EXERCISE REQUIREMENTS: Retype the records from the line containing "Image resolution: width=600" through the line containing "pyautogui.click(x=413, y=344)", both lines included, with no changes.

Saved entries:
*-*-*
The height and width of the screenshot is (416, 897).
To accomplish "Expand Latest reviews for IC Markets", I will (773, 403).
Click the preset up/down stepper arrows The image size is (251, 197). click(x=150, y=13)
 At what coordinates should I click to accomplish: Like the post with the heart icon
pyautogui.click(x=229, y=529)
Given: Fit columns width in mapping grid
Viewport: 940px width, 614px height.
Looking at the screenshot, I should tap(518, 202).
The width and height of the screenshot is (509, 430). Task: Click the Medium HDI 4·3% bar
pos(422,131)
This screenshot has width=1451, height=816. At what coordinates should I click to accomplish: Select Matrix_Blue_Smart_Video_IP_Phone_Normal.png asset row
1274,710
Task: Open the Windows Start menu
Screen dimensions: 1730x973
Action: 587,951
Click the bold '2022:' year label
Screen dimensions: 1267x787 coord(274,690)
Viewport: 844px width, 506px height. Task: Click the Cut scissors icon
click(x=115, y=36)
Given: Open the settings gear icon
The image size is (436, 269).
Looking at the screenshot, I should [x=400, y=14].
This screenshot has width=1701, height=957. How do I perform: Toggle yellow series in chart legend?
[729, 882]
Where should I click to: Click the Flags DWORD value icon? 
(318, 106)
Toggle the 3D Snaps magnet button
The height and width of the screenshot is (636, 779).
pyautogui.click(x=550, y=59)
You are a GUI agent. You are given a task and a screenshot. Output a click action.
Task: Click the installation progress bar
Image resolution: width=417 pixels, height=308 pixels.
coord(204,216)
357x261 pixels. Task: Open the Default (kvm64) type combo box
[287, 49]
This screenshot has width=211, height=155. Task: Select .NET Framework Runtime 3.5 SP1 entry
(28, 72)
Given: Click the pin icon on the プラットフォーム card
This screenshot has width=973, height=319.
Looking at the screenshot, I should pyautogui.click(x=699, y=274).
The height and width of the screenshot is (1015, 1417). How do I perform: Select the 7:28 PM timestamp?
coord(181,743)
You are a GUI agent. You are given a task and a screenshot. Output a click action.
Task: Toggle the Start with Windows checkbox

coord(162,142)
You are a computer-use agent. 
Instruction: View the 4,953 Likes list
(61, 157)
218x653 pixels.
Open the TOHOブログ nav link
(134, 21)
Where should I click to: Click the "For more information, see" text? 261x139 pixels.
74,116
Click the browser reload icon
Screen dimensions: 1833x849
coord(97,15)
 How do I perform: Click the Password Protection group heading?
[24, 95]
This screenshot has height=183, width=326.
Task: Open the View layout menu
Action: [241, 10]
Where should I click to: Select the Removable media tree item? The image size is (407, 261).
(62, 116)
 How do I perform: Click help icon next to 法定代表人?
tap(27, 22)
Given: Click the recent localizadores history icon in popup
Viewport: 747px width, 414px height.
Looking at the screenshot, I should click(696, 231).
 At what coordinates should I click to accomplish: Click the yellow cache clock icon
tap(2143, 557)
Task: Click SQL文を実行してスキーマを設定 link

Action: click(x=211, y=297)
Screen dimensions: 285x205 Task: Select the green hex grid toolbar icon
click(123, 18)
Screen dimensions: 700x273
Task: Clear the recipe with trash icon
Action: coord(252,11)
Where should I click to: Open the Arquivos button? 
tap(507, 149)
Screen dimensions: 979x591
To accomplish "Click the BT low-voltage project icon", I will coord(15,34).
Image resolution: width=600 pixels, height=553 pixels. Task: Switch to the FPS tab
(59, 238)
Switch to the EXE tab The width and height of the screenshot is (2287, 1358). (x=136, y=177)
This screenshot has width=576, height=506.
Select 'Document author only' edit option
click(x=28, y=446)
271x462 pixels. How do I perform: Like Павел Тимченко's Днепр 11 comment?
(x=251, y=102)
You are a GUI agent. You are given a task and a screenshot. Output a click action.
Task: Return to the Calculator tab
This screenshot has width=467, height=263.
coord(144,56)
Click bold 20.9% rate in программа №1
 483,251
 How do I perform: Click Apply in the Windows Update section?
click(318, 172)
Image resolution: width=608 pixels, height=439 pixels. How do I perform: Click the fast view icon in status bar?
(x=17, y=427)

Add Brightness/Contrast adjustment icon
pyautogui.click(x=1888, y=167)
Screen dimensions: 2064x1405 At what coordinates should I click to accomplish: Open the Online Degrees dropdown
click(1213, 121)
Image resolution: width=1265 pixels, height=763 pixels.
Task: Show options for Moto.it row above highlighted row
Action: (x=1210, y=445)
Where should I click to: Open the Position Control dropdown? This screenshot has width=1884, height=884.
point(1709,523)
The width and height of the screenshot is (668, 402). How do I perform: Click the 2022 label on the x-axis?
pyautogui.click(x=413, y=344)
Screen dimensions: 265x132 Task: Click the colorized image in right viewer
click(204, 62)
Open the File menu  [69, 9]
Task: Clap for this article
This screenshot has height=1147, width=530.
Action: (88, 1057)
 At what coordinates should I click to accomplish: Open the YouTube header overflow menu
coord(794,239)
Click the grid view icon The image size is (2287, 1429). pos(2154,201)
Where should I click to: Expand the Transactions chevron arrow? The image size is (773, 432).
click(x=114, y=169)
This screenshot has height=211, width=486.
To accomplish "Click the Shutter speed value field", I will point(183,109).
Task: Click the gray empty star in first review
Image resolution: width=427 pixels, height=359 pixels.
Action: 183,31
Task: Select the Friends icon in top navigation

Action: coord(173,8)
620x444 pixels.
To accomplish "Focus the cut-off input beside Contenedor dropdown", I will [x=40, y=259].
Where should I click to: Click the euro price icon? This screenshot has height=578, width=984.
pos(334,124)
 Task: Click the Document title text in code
*-*-*
CORRECT OUTPUT:
Image resolution: width=600 pixels, height=553 pixels. Task: Switch to the FPS tab
(59, 238)
Switch to the EXE tab The width and height of the screenshot is (2287, 1358). (x=136, y=177)
This screenshot has width=576, height=506.
Select 'Document author only' edit option
click(x=28, y=446)
271x462 pixels. How do I perform: Like Павел Тимченко's Днепр 11 comment?
(x=251, y=102)
You are a GUI agent. You are given a task and a screenshot. Output a click action.
Task: Return to the Calculator tab
This screenshot has width=467, height=263.
coord(144,56)
Click bold 20.9% rate in программа №1
 483,251
 How do I perform: Click Apply in the Windows Update section?
click(318, 172)
Image resolution: width=608 pixels, height=439 pixels. How do I perform: Click the fast view icon in status bar?
(x=17, y=427)

Add Brightness/Contrast adjustment icon
pyautogui.click(x=1888, y=167)
Screen dimensions: 2064x1405 At what coordinates should I click to accomplish: Open the Online Degrees dropdown
click(1213, 121)
Image resolution: width=1265 pixels, height=763 pixels.
Task: Show options for Moto.it row above highlighted row
Action: (x=1210, y=445)
Where should I click to: Open the Position Control dropdown? This screenshot has width=1884, height=884.
point(1709,523)
The width and height of the screenshot is (668, 402). How do I perform: Click the 2022 label on the x-axis?
pyautogui.click(x=413, y=344)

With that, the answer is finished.